>> Begin Material provided

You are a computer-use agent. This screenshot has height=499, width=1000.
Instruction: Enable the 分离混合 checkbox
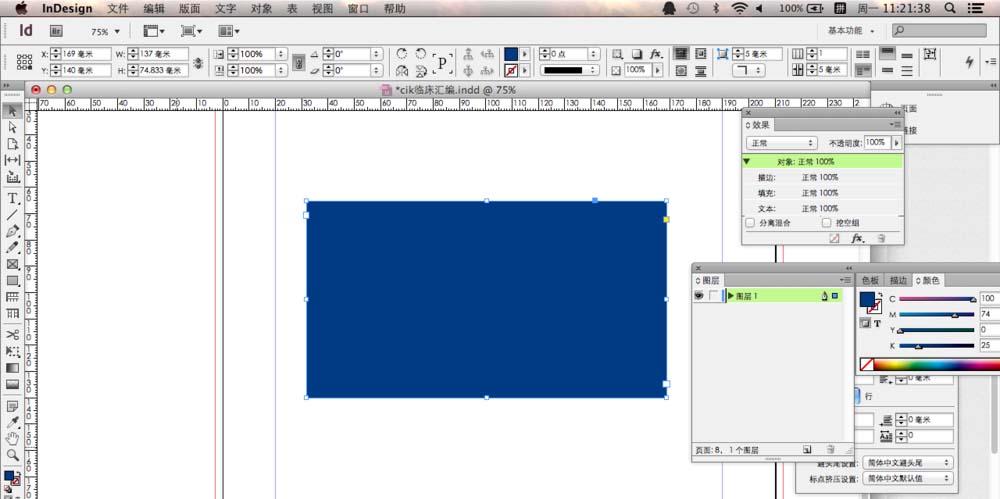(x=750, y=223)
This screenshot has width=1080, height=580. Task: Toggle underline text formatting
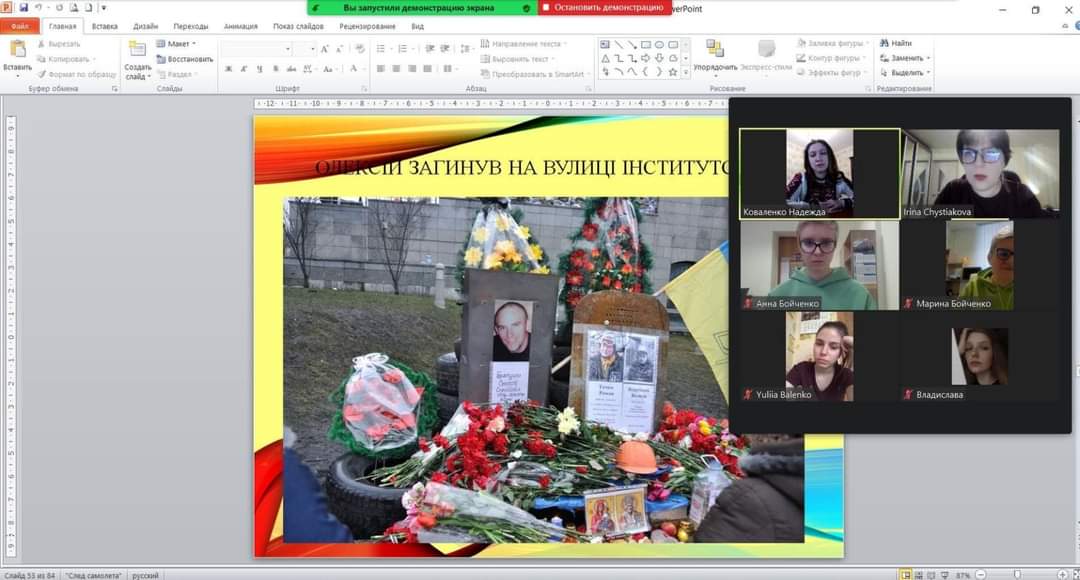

>> End Material provided
>> Begin Material provided

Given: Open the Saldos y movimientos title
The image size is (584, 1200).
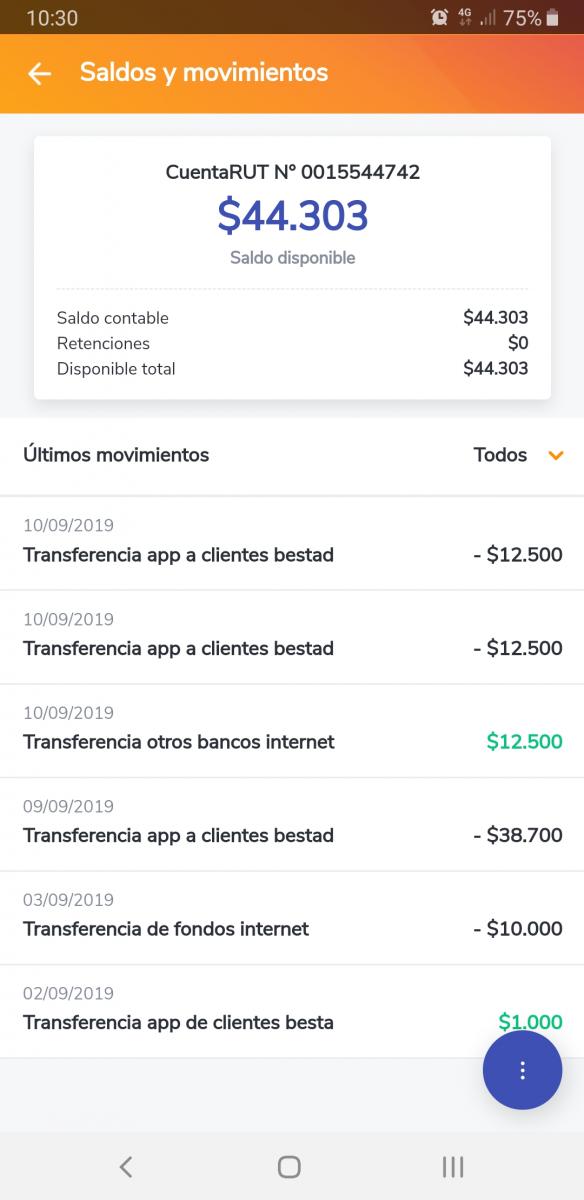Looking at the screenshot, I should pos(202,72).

>> End Material provided
>> Begin Material provided

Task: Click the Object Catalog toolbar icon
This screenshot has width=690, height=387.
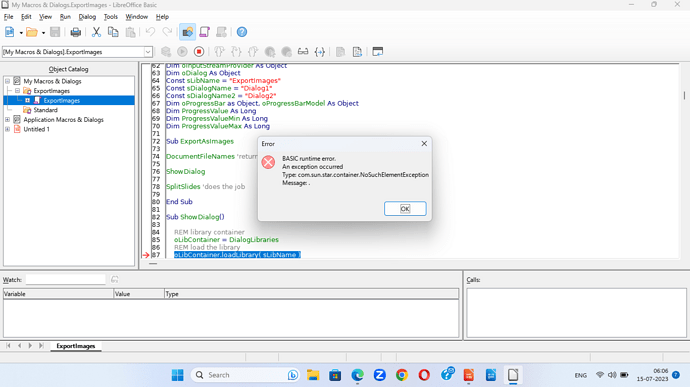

>> End Material provided

▸ The problem:
Please transcribe the material starting at the line that contains "Task: Click the Object Catalog toolbar icon" and stopping after the line that contains "This screenshot has width=690, height=387.", with both of those lines included.

▸ Result of this task:
Task: Click the Object Catalog toolbar icon
This screenshot has width=690, height=387.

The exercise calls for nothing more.